The Agile Mitigation
It is important that this sort of commentary and concerns around Agile ways of working be filtered through the lens of what the Agile Manifesto actually says. Becoming Agile is as much about how will be use Agile approaches as you implement it in your team.
Becoming Agile is calling for flexibility in how you approach things, including how you plan to implement the changes. You are becoming Agile because you place higher importance on the ability to adapt than on focusing on rigid tools, processes or documentation - this includes Agile ones too. This means not being completely dismissive, as it is genuinely important to examine any concerns and healthy cynicism collaboratively throughout this change process and moving forward with an agile, growth mindset.
You certainly could continue spending your days meticulously documenting requirements, drafting detailed project management plans, securing approvals, and making bold promises about timelines years in advance—only to discover after it is too late that what your delivering is missing the mark. Maybe as you get close to delivering something, you will be told that your bosses have already moved on to a new 'innovative' project that will solve the same problem you are trying to fix. Your project wasn’t there idea, was taking too long and they needed to be seen as a ‘mover and shaker’ who can get some 'quick wins' ahead of their next promotion.
The Agile Motivation
What have you got to lose by trying to do things better by becoming Agile?
Imagine working in a team that is thriving—where productivity is high, morale is strong, and people are genuinely excited about the potential and possibilities in their daily work. That kind of environment isn’t a distant dream; it’s within your control to create by becoming Agile.
You want to do this because you want to make things better for people. You want to work in a team that fosters collaboration, enhances transparency, that wants everyone to be engaged and on the same page. By breaking work into manageable chunks, your team is focused on what’s important now, while staying flexible enough to change direction if needed.
With Agile, you get feedback as you go, adjust along the way, and actively work to avoid uncertainty and unpleasant surprises at the end. Your team will deliver value faster by engaging with and responding to feedback more easily. You will get better at managing the risks that your project will waste lots of time and effort on the wrong things.
Becoming Agile will help you guide your team toward success: empowering them to adapt and giving them meaning, satisfaction and confidence in what they are working on every day.

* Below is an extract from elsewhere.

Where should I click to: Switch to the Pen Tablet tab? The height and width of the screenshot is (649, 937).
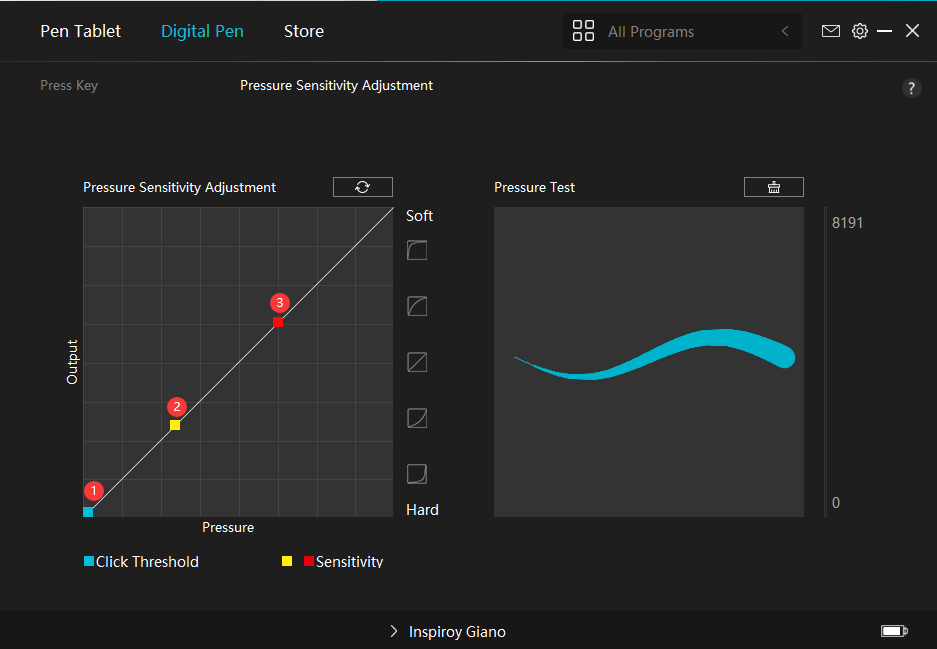[80, 31]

You need ways of working that enable what you are doing to remain valued and relevant. You need to be able to manage work in ways that allow your people to pivot, respond, collaborate and iterate with resilience. This is why you need to focus on becoming Agile.
References:
Agile Alliance. (2024). Agile Alliance. https://www.agilealliance.org/
Beck, K., et al. (2001). Manifesto for Agile Software Development. Agile Alliance. https://agilemanifesto.org/
Gartner. (n.d.). Enterprise Agile Planning Tools Reviews and Ratings. https://www.gartner.com/reviews/market/enterprise-agile-planning-tools
Rigby, D. K., Sutherland, J., & Takeuchi, H. (2016). Embracing Agile. Harvard Business Review. https://hbr.org/2016/05/embracing-agile
Schwaber, K., & Sutherland, J. (2017). The Scrum Guide. https://www.scrum.org/
I would read this book! Love the structure - Manifestation, Mitigation and Motivation.